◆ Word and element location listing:

____

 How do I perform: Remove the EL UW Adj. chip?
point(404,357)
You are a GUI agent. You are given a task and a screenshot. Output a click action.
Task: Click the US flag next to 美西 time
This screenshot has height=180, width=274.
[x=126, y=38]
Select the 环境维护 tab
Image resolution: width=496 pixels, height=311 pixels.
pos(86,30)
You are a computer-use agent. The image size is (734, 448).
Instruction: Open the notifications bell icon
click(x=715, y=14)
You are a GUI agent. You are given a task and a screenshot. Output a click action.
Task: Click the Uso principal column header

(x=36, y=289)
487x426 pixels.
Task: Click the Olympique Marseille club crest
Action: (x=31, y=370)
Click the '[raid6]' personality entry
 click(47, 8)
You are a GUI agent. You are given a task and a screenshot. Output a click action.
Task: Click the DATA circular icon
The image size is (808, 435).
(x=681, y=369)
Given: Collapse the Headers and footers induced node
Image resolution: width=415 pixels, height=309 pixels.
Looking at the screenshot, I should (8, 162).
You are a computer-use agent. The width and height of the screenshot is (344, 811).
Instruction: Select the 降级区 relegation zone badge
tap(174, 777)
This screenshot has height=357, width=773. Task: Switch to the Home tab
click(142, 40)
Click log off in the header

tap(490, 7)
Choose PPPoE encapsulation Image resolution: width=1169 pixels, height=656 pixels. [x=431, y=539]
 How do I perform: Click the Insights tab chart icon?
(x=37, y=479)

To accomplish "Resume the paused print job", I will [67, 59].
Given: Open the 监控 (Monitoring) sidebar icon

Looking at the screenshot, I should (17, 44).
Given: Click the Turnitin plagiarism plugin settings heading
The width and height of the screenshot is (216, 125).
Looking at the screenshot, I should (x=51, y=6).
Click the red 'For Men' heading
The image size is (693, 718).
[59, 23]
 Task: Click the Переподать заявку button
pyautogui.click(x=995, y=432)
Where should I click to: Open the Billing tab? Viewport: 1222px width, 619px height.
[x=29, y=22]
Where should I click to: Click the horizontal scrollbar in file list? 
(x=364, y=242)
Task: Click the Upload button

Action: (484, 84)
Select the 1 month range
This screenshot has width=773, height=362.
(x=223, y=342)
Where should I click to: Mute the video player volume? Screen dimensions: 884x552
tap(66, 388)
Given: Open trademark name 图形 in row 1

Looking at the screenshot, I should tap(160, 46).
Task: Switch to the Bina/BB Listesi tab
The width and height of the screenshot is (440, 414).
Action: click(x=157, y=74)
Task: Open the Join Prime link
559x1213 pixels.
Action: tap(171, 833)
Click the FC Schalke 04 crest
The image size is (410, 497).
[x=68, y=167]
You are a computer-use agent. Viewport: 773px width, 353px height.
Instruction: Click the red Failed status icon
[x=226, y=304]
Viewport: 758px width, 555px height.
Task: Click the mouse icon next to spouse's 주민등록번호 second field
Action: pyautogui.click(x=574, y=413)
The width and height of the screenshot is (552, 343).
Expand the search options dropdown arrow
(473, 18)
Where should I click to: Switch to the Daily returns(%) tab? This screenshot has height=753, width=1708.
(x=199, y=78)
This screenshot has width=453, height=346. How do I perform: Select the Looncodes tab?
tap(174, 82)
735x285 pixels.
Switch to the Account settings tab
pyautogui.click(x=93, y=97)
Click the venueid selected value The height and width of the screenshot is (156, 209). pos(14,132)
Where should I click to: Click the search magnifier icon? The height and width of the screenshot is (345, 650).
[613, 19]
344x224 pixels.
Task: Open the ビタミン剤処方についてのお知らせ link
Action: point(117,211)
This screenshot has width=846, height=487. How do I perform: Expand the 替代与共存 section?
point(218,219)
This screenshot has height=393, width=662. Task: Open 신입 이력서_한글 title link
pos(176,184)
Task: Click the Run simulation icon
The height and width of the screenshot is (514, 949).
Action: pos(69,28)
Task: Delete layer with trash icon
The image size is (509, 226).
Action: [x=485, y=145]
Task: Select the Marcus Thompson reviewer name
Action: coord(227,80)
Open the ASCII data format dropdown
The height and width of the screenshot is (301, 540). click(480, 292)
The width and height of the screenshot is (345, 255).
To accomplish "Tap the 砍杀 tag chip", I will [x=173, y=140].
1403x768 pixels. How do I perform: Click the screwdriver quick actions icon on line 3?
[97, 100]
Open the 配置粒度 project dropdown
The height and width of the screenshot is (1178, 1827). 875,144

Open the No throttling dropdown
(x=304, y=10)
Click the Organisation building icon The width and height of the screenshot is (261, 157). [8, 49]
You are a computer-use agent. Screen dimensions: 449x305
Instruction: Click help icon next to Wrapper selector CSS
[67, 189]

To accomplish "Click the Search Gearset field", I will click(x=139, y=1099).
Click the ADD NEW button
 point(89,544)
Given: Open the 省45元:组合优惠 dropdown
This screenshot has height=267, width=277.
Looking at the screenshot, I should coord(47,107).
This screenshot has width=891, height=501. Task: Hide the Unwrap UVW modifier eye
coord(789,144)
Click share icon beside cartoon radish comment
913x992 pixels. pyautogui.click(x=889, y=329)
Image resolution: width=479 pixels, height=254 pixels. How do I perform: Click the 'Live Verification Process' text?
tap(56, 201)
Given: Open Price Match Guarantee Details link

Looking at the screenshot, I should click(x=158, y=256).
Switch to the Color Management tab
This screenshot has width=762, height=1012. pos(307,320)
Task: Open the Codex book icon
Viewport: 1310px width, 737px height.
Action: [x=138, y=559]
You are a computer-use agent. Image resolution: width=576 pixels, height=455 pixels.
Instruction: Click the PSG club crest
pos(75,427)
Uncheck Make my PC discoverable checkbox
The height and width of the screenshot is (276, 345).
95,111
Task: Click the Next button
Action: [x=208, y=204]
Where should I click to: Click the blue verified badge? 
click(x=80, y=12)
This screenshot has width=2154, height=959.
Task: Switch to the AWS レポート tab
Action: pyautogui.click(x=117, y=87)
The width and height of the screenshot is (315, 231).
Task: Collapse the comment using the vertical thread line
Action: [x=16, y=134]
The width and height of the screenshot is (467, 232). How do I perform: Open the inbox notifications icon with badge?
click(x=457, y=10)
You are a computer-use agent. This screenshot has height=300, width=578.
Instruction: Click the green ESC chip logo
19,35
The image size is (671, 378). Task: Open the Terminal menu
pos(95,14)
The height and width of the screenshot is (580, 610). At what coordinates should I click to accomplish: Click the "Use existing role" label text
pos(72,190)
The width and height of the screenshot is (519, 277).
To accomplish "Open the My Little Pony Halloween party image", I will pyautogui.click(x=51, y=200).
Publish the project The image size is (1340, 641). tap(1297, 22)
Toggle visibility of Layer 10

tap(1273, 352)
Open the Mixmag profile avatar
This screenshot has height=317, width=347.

____

◆ WHAT THE TASK REQUIRES: Starting at the beginning of the listing and ending at the line that contains "(x=681, y=369)", rewrite those lines with "GUI agent" changed to "interface agent" and everything else unchanged.

◆ THE ANSWER:
 How do I perform: Remove the EL UW Adj. chip?
point(404,357)
You are a interface agent. You are given a task and a screenshot. Output a click action.
Task: Click the US flag next to 美西 time
This screenshot has height=180, width=274.
[x=126, y=38]
Select the 环境维护 tab
Image resolution: width=496 pixels, height=311 pixels.
pos(86,30)
You are a computer-use agent. The image size is (734, 448).
Instruction: Open the notifications bell icon
click(x=715, y=14)
You are a interface agent. You are given a task and a screenshot. Output a click action.
Task: Click the Uso principal column header

(x=36, y=289)
487x426 pixels.
Task: Click the Olympique Marseille club crest
Action: (x=31, y=370)
Click the '[raid6]' personality entry
 click(47, 8)
You are a interface agent. You are given a task and a screenshot. Output a click action.
Task: Click the DATA circular icon
The image size is (808, 435).
(x=681, y=369)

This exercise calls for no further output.